Pipinya memerah, tetapi ia menganggapnya sebagai ketegangan saat memegang pistol untuk pertama kalinya. Ia mengikuti instruksinya dan mengarahkan pandangannya ke alat bidik itu.
“Sebelum menembak, ada satu hal yang harus diperhatikan. Seperti yang saya katakan sebelumnya, akan ada hentakan saat Anda menarik pelatuk.”
“Mundur?”
“Ya, dan cara Anda menanganinya berbeda-beda pada setiap orang, jadi kita akan mencoba posisi yang berbeda. Untuk saat ini, rentangkan lengan Anda sepenuhnya…”
“Apakah ini cukup?”
“Sedikit lagi. Ya, tahan dengan erat dalam kondisi itu.”
Ia mengulurkan tangan dan menekan sikunya. Pada saat yang sama, aroma hutan yang selalu ia bawa semakin kuat.
Anje menelan ludah dan mencoba fokus pada sasarannya saja.
“Kembali ke posisi siap dan mulai lagi dari awal.”
Aiden menyuruhnya mengulang posisi menembak sampai dia yakin dia menguasainya. Ketika dia merasa dia sudah cukup rileks, dia memberinya peluru.
“Mari kita beralih ke hal yang sebenarnya. Isi pelurunya.”
“Sekarang? Begitu saja? Apa aku tidak perlu berlatih lagi?”

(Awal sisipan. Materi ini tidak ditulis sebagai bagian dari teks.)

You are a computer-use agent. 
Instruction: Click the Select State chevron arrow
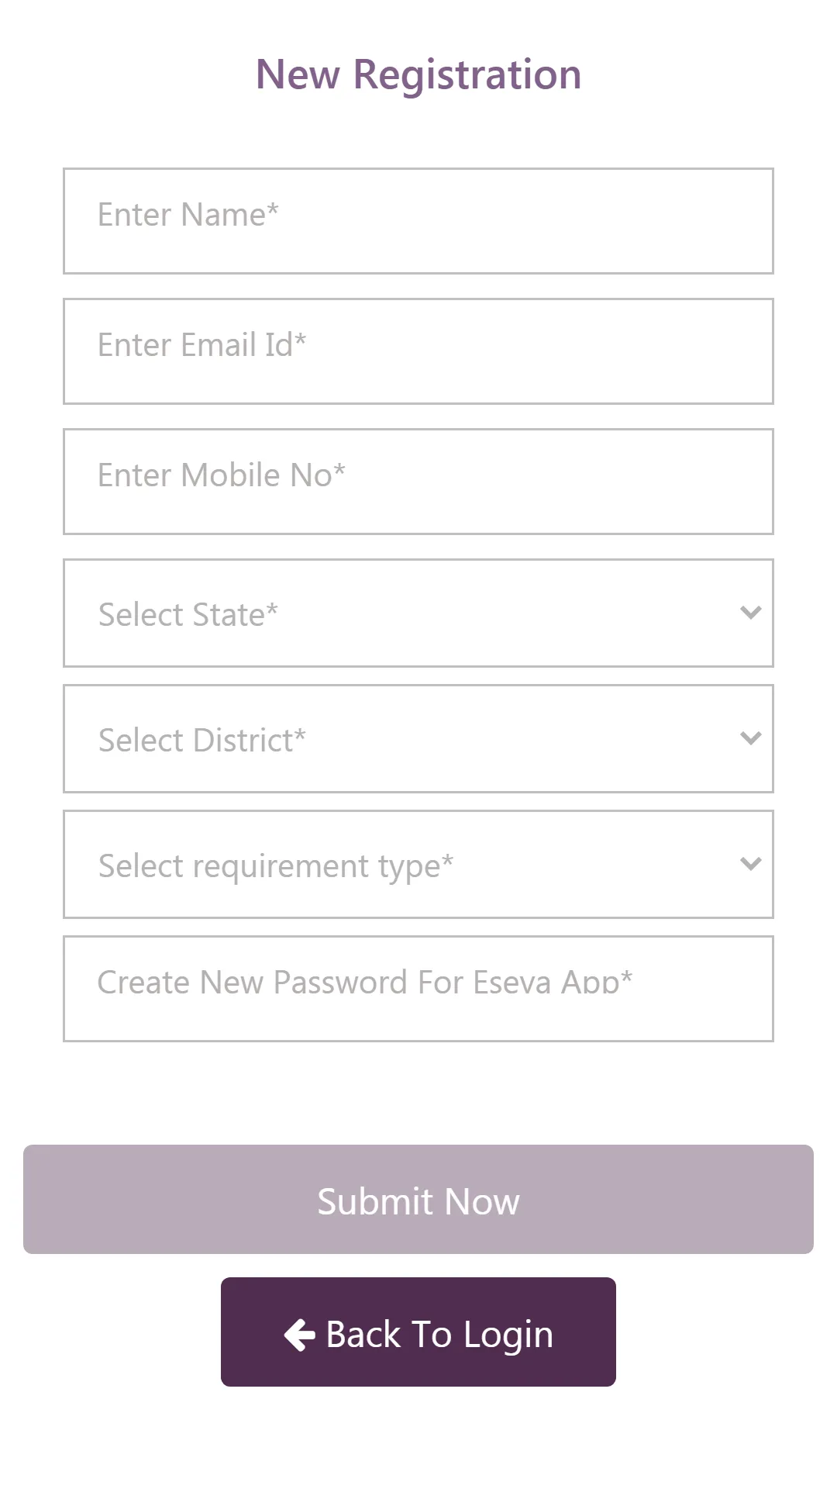(750, 613)
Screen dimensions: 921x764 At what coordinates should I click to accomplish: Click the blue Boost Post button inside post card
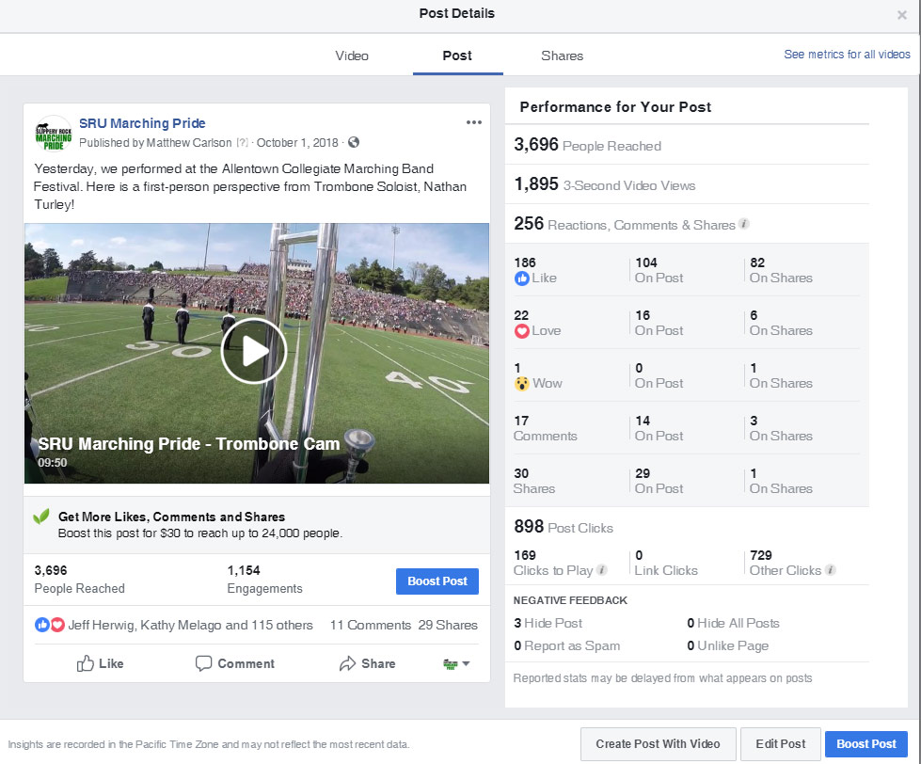point(437,581)
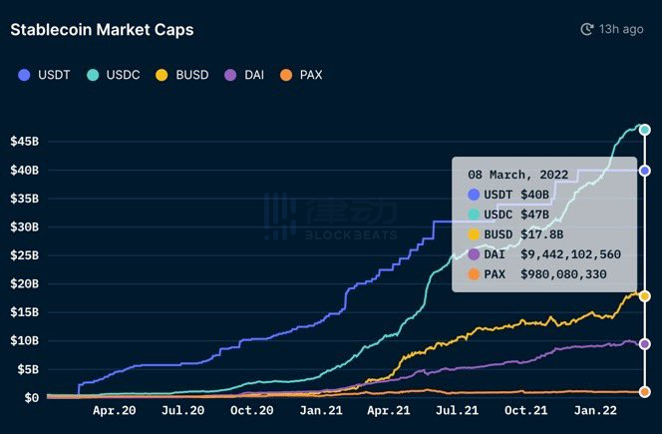
Task: Hide the USDC series via legend
Action: coord(111,75)
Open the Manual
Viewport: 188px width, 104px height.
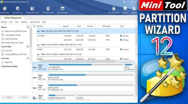click(x=125, y=10)
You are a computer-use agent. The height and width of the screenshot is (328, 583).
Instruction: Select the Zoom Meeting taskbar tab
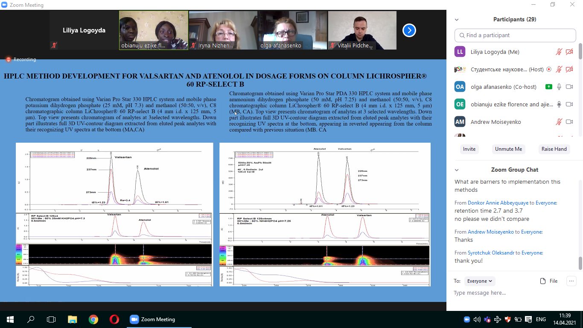click(152, 319)
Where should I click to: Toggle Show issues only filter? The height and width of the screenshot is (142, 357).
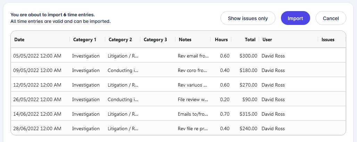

“Kita tidak bisa menghabiskan sepanjang hari berlatih dengan senjata yang tidak terisi.”
Meyakinkannya dengan tertawa kecil, Aiden menepuk punggung tangannya beberapa kali.
“Tenang saja, dan ikuti apa yang telah kamu pelajari. Kamu akan baik-baik saja.”
Kontak fisik ternyata memberinya keberanian. Memegang peluru tajam untuk pertama kalinya, ia mengisi pistol dengan tangan gemetar dan mengambil posisi menembak yang telah ia latih.
“Baiklah, begitu saja.”
Ledakan—
Dengan bunyi retakan yang memuaskan, potongan kayu yang ditujunya jatuh ke belakang. Pada saat yang sama, hentakan itu mendorongnya sedikit ke belakang, tetapi berkat Aiden yang menenangkannya tepat waktu, itu tidak terlalu buruk.
Dia menoleh ke sana ke mari antara kayu dan senjatanya dengan ekspresi tak percaya, lalu melompat-lompat di tempat.
“Saya berhasil!”
Bahkan di tengah-tengah semua ini, dia tetap mengarahkan moncong senjatanya ke depan. Melihat ini, Aiden tersenyum setuju.
Untuk mencegah kecelakaan, dia hanya memberinya satu peluru, tetapi dia mengikuti prosedur dengan sangat baik untuk menghilangkan kekhawatiran semacam itu.
Terlebih lagi, keterampilan menembaknya sangat baik untuk pemula. Biasanya sulit untuk mengenai sasaran, tetapi dia berhasil mengenai sasaran di dekat bagian tengah.
Karena telah mengajar banyak prajurit, dia dapat mengenali keterampilannya.
“Bagus sekali. Kalau kamu tidak terlalu lelah, bagaimana kalau kita coba beberapa minuman lagi?”
“Ya! Aku akan mencoba dengan sikap yang berbeda.”